Copy out every line in the items below that contains the string "Task". Match case, so a line counts only if it has that string with the same capitalization.

#### Supplied data
'''

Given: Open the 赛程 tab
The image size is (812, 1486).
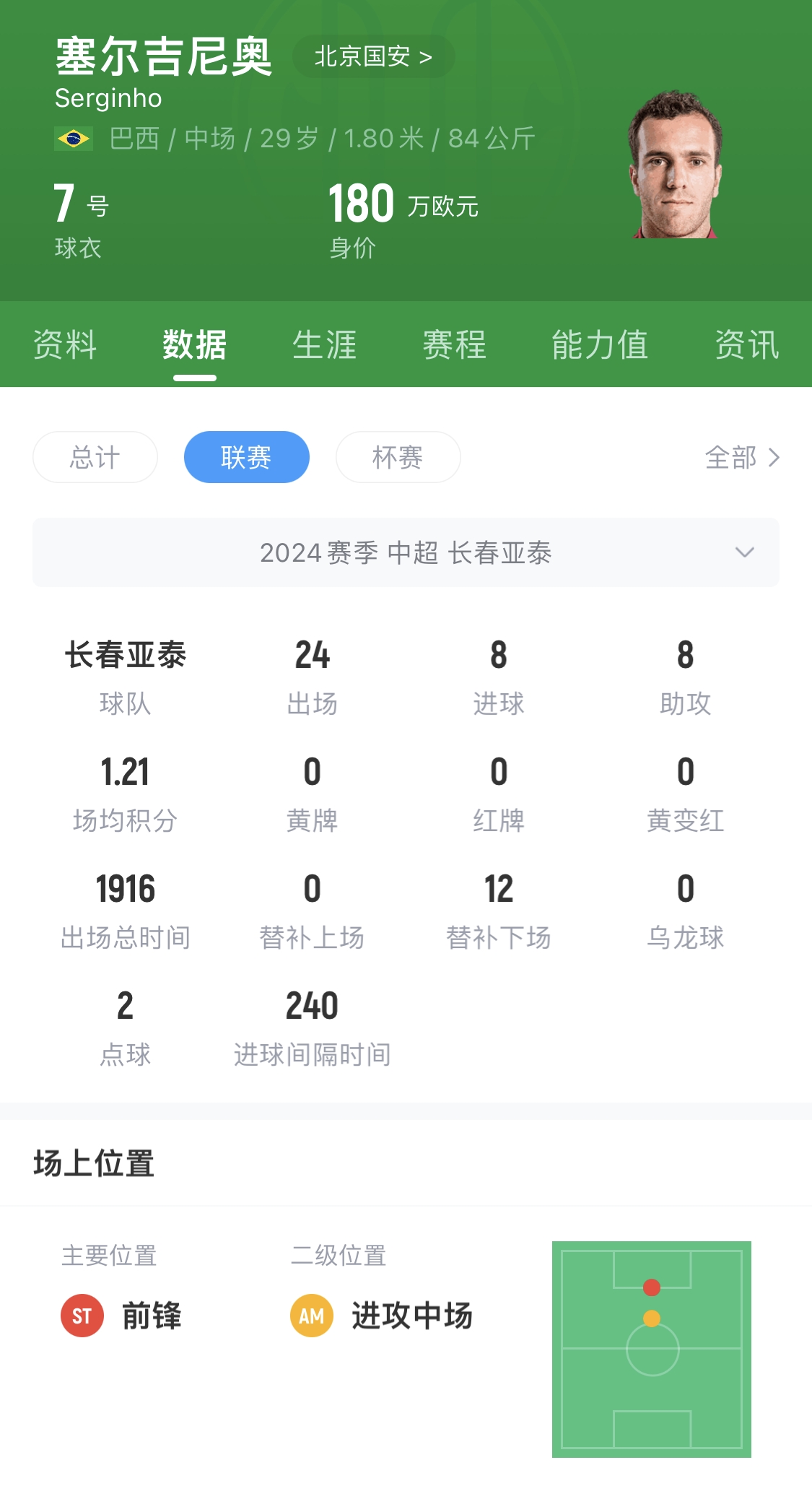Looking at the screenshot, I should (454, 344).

'''
'''

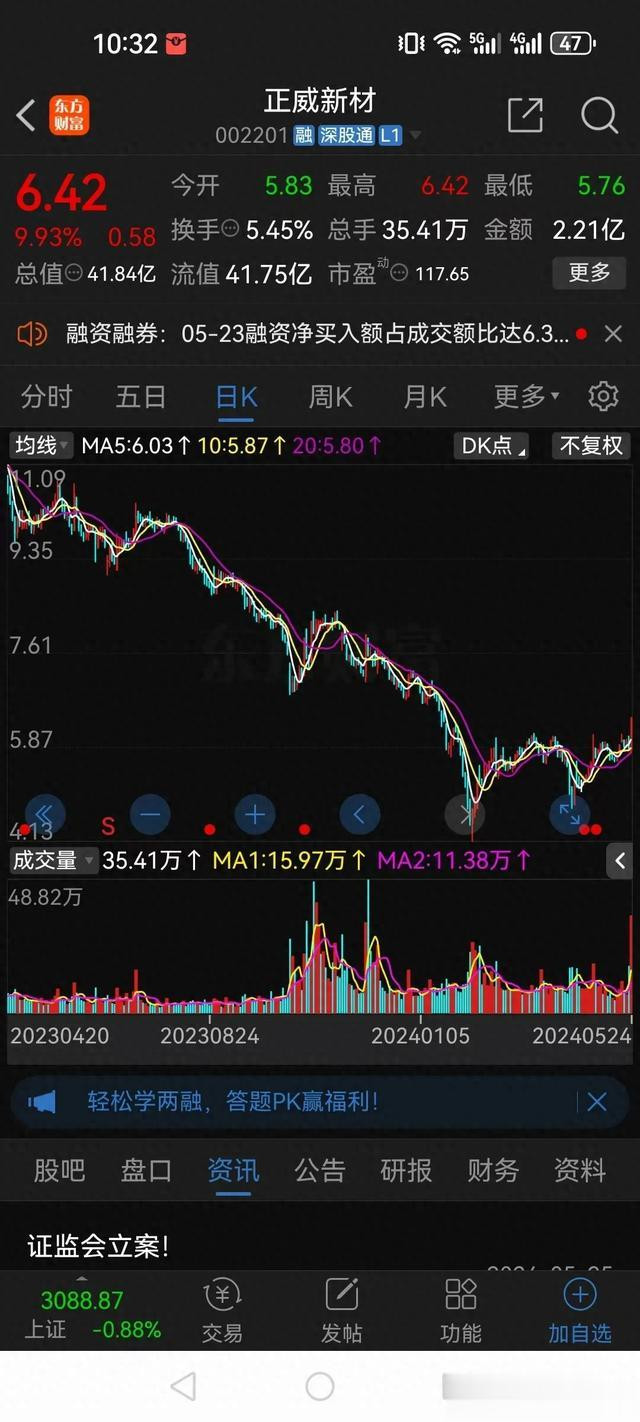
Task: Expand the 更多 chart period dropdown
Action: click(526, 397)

'''

#### Right answer
Task: Expand the 更多 chart period dropdown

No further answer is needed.